## [PROBLEM DETAILS]
Both the line below containing "Where should I click to: Click the" and the line containing "Task: Click the 完成 button", along with every line between them, should be repeated exactly; no other line belongs in the answer.
================================
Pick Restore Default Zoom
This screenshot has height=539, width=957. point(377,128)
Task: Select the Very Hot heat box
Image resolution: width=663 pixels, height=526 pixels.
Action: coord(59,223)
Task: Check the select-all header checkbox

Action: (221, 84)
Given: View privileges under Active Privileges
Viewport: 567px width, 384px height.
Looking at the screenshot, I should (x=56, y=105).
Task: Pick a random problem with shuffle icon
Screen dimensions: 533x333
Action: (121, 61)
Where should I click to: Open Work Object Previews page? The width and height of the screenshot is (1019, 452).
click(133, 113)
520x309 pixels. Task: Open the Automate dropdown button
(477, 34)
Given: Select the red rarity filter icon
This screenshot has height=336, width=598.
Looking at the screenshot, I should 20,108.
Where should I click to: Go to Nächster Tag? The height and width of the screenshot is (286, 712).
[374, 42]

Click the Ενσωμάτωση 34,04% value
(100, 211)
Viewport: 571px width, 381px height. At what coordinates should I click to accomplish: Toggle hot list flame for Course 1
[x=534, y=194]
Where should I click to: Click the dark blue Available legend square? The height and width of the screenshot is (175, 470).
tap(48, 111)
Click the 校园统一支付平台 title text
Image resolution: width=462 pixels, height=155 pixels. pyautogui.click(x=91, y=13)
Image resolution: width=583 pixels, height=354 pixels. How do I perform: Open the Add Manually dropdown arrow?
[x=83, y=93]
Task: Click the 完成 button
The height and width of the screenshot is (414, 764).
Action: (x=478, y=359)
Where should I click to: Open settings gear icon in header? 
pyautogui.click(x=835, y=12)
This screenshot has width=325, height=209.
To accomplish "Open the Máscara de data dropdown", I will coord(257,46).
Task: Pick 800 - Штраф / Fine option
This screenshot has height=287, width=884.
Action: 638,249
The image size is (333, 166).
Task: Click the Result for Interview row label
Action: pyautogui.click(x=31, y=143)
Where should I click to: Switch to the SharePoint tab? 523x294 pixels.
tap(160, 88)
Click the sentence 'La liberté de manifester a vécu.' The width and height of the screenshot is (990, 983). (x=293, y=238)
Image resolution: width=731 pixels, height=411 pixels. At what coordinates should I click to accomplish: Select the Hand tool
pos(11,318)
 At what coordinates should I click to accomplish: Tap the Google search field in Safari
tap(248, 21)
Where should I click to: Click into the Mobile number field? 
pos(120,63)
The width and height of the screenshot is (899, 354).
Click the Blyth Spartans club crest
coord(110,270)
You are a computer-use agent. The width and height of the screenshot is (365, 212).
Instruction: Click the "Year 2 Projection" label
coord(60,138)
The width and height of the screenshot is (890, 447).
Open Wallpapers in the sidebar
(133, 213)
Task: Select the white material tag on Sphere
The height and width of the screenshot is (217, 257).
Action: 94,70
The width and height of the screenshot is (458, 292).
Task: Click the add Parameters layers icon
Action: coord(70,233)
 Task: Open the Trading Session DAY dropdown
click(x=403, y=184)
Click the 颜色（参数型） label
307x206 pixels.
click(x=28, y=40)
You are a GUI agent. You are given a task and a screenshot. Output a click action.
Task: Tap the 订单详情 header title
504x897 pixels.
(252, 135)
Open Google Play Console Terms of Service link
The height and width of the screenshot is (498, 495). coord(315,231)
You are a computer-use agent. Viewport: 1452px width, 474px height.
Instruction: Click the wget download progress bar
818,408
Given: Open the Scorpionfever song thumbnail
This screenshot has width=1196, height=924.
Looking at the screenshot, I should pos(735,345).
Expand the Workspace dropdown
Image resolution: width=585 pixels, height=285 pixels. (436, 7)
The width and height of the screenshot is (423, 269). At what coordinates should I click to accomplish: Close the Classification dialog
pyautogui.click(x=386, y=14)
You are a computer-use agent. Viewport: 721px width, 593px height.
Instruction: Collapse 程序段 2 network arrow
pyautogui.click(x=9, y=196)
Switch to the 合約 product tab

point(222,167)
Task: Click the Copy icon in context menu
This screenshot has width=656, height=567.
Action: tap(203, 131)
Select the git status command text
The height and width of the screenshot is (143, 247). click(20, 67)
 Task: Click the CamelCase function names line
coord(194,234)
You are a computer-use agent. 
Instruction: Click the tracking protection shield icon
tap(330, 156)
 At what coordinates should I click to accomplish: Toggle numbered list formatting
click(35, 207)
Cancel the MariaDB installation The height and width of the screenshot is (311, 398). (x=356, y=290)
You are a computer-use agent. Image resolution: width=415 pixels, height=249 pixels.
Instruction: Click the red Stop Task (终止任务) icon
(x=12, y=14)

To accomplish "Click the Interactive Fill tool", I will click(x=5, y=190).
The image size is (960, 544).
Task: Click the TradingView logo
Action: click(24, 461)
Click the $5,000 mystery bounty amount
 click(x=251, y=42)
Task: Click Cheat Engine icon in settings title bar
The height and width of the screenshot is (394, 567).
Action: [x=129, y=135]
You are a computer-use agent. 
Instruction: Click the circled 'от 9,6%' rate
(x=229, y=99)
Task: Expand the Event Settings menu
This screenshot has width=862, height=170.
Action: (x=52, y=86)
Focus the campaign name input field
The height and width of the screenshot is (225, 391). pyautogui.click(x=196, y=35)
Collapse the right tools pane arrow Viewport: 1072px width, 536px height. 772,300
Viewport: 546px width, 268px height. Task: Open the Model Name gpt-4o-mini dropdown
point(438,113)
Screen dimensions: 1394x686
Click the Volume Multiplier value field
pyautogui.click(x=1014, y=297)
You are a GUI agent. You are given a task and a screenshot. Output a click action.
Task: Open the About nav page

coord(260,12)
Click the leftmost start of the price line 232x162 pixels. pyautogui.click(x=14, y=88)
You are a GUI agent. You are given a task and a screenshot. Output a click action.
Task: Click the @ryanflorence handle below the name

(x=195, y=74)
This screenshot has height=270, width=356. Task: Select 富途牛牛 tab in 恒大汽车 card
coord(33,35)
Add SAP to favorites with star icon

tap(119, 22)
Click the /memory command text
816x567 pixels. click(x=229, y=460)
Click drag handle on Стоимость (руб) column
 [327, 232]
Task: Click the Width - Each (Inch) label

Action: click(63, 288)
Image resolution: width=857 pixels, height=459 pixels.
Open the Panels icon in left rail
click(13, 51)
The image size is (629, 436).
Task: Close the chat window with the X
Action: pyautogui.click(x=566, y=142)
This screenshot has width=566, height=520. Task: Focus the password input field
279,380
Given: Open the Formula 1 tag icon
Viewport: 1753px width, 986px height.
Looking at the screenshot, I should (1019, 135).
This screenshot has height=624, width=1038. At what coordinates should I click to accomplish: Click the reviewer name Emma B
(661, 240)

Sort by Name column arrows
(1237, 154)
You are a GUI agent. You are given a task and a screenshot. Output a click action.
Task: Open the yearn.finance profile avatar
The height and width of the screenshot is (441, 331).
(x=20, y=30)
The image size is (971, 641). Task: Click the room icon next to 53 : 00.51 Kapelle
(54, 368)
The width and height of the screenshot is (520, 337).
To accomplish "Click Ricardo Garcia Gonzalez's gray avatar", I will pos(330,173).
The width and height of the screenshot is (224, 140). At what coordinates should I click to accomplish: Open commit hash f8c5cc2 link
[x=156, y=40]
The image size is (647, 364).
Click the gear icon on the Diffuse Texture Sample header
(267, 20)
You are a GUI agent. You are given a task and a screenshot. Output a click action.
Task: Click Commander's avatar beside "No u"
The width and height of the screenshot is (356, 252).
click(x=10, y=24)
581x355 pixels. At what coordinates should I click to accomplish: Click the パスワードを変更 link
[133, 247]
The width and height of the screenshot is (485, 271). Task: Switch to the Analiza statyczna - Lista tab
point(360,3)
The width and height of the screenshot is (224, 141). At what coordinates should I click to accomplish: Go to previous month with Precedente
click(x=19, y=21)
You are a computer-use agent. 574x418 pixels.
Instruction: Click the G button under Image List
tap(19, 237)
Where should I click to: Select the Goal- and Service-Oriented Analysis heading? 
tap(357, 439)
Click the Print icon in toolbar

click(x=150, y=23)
================================
## [SOLUTION FOR THIS EXERCISE]
Where should I click to: Click the dark blue Available legend square? The height and width of the screenshot is (175, 470).
tap(48, 111)
Click the 校园统一支付平台 title text
Image resolution: width=462 pixels, height=155 pixels. pyautogui.click(x=91, y=13)
Image resolution: width=583 pixels, height=354 pixels. How do I perform: Open the Add Manually dropdown arrow?
[x=83, y=93]
Task: Click the 完成 button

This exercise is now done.